Los magistrados precisan en su resolución que en estos momentos el marco legal existente “difiere sustancialmente del que fue objeto de análisis" al ratificar las medidas en determinadas áreas de la capital el 24 de septiembre y, posteriormente, el pasado día 1. En esta ocasión, subraya, "como reconoce el propio letrado de la Comunidad de Madrid, lo que se solicita es la ratificación del mandato obligado del ministro de Sanidad por el que se aprueba la declaración de actuaciones coordinadas en salud pública para responder ante situaciones de especial riesgo por transmisión no controlada de infecciones causadas” por la Covid-19.

Esa orden ministerial -que plasmó las restricciones aprobadas en el seno del Consejo Interterritorial del Sistema Nacional de Salud, “obligando con ello a las comunidades autónomas”-, recuerda la Sala, se dictó al amparo del artículo 65 de la Ley 16/2003 de Cohesión y Calidad del Sistema Nacional de Salud Se trata por tanto, según admiten ambas resoluciones, del “único título legal habilitante de la potestad administrativa ejercitada” para implantar las medidas cuya ejecución llevó a cabo la Comunidad de Madrid.

De ahí que, continúe el tribunal, la clave resida en determinar si esa normativa “autoriza la restricción de derechos fundamentales y libertades públicas”, con independencia de que las medidas restrictivas implantadas "fueran necesarias e idóneas para evitar la extensión de la enfermedad en una situación de pandemia como la actual”. Algo que, concluye, no se produce.

Estado de alarma

La Sala recuerda que “se ha venido admitiendo la posibilidad de que por ley orgánica, e incluso mediante ley ordinaria, se permita la adopción de medidas concretas que limiten el ejercicio de determinados derechos fundamentales” sin necesidad de decretar el estado de alarma.

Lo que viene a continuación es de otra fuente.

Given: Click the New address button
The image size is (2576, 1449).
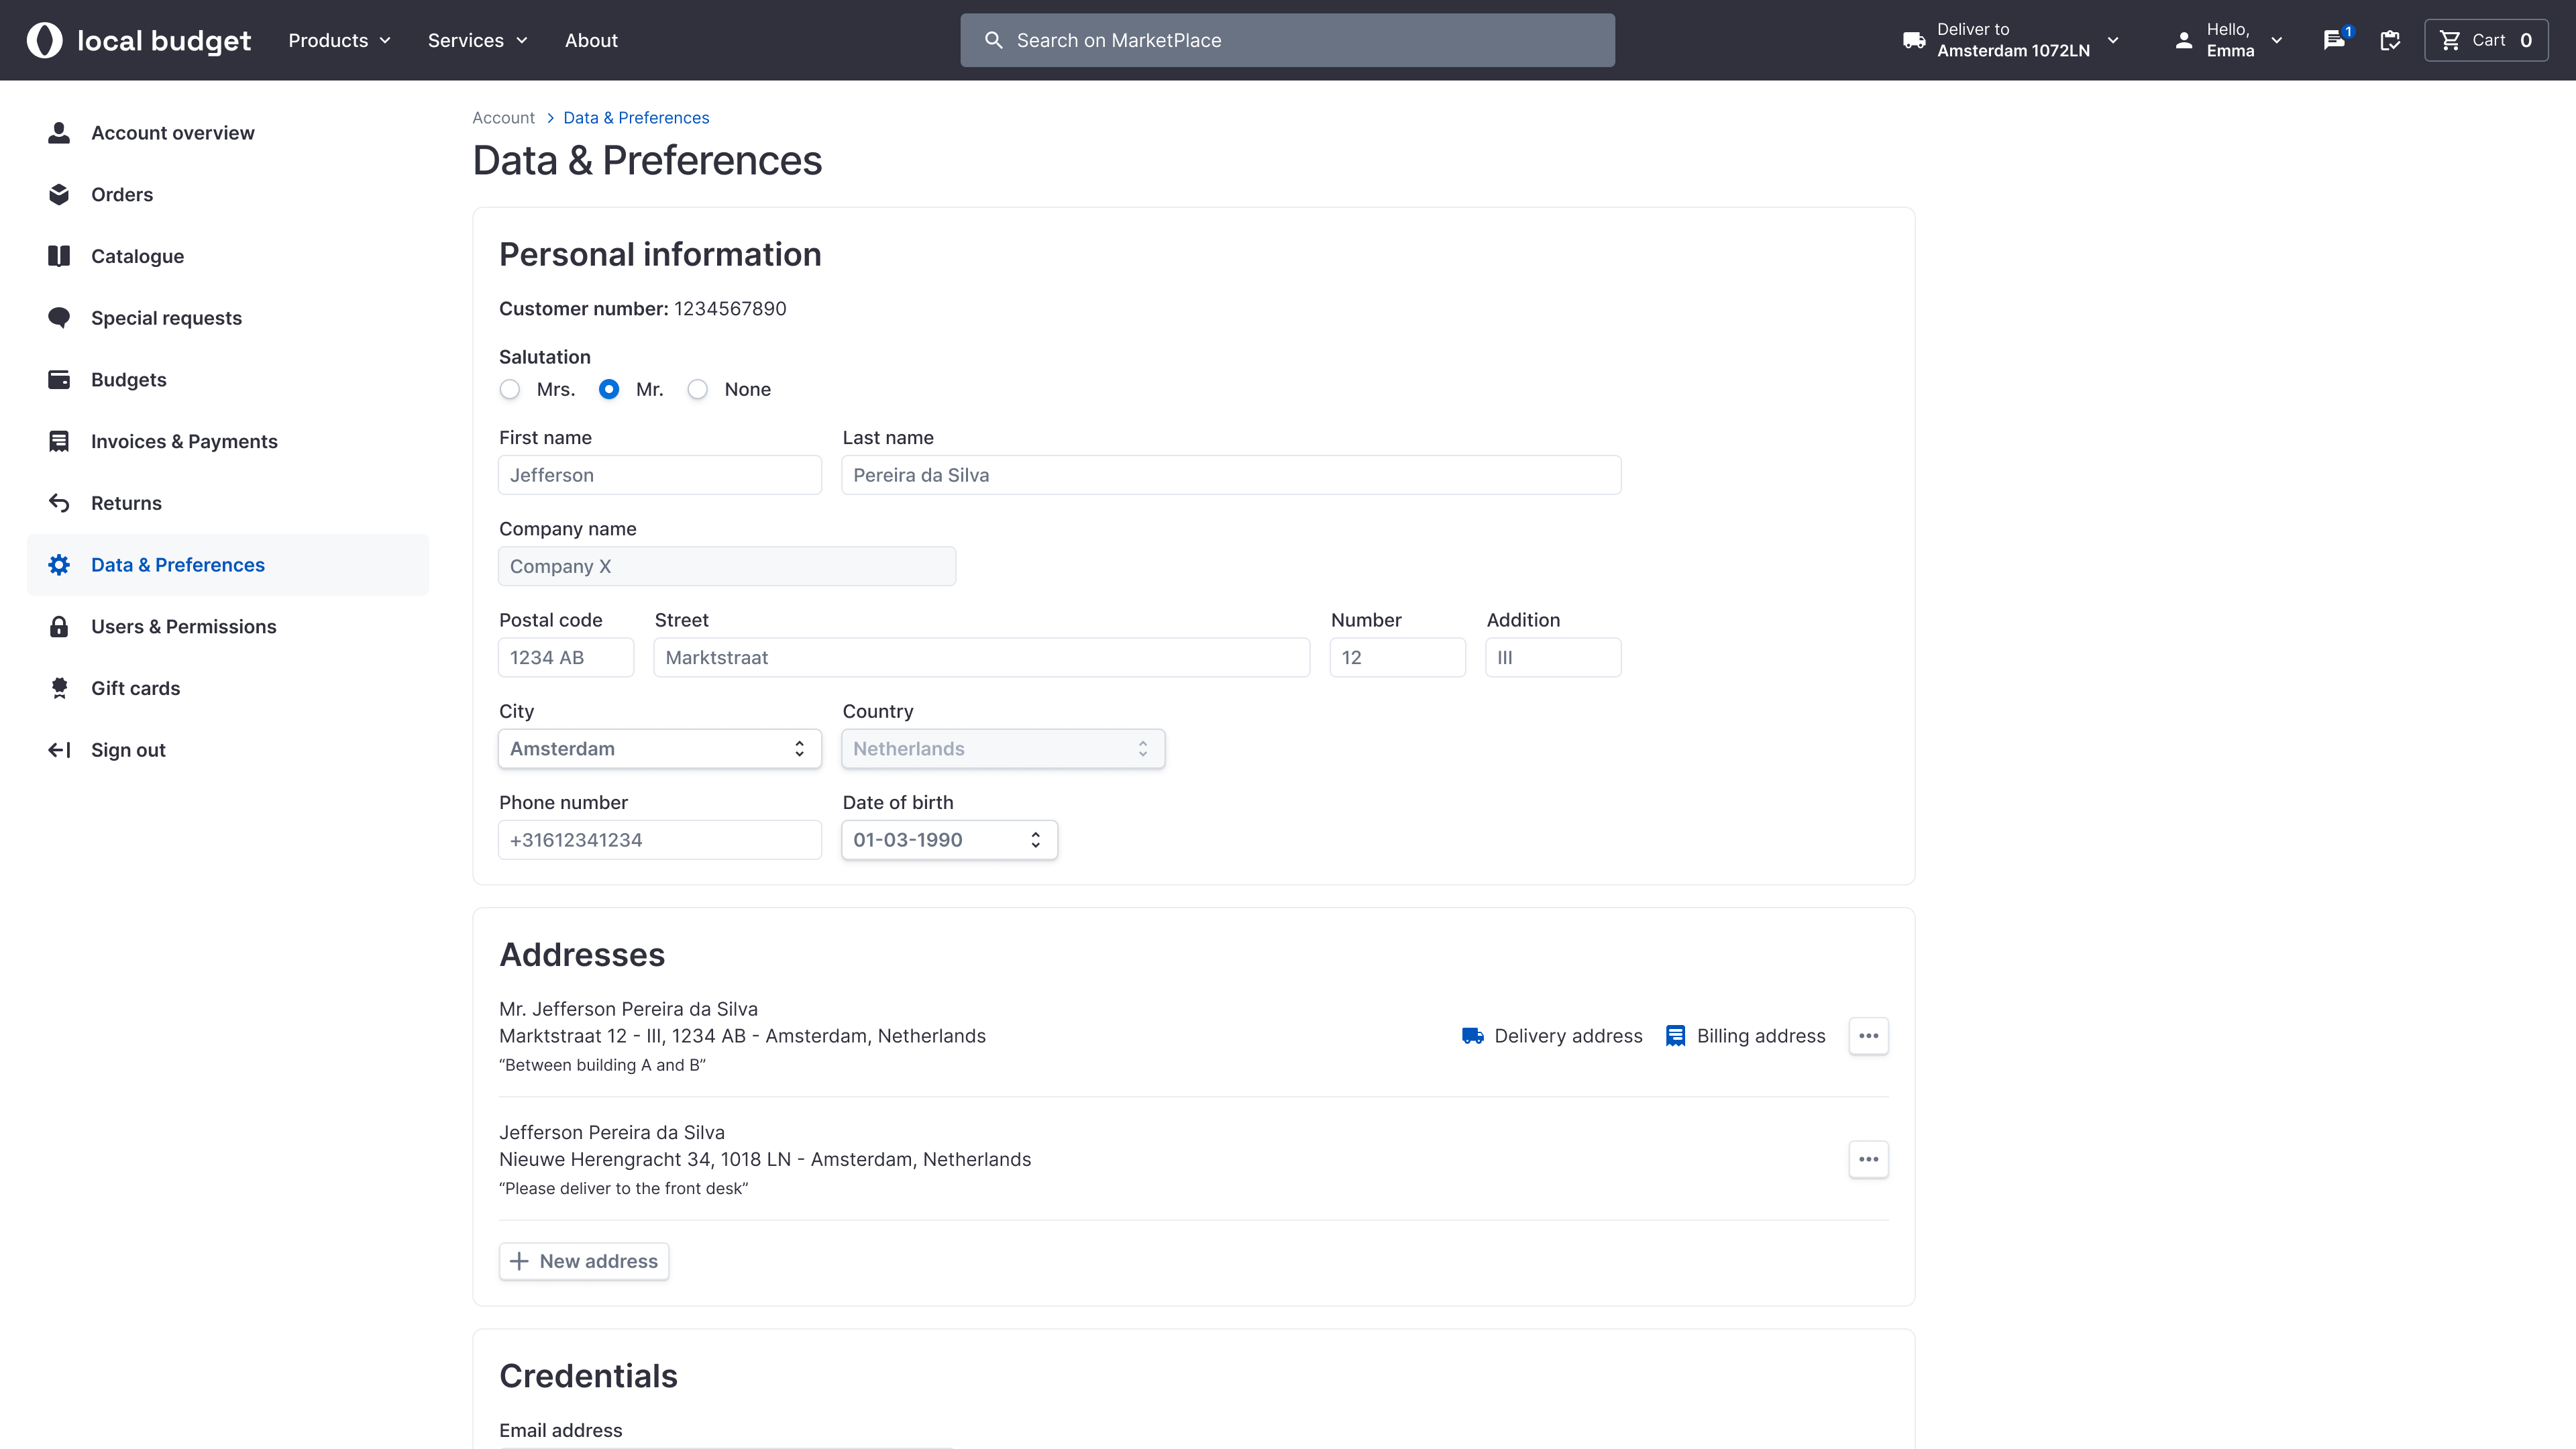Looking at the screenshot, I should (584, 1261).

Siempre y cuando, matiza, que esa limitación se encuentre “suficientemente acotada en la correspondiente disposición legal de habilitación en cuanto a los supuestos y fines que persigue, de manera que resulte cierta y previsible, y este justificada en la protección de otros bienes o derechos constitucionales”.

En esa línea, apunta, la exposición de motivos del Real Decreto Ley-ley 21/2020, de 9 de junio busca “garantizar la adecuada coordinación entre las autoridades sanitarias y reforzar el funcionamiento del conjunto del sistema nacional de salud” ante situaciones de crisis sanitarias, aunque "quedando al margen de su finalidad la de autorizar medidas limitativas de la libertad de circulación, como muestra el hecho de que asocie de forma reiterada las mismas a la declaración de estado de alarma”, precisa el TSJ madrileño.

Para el tribunal no hay duda de que en nuestro sistema constitucional corresponde a “los representantes de los ciudadanos en las Cortes Generales” la “delimitación y la modulación de los derechos fundamentales de las personas, bajo las exigencias de proporcionalidad, certeza y previsibilidad y, en todo caso, respetando su contenido esencial”.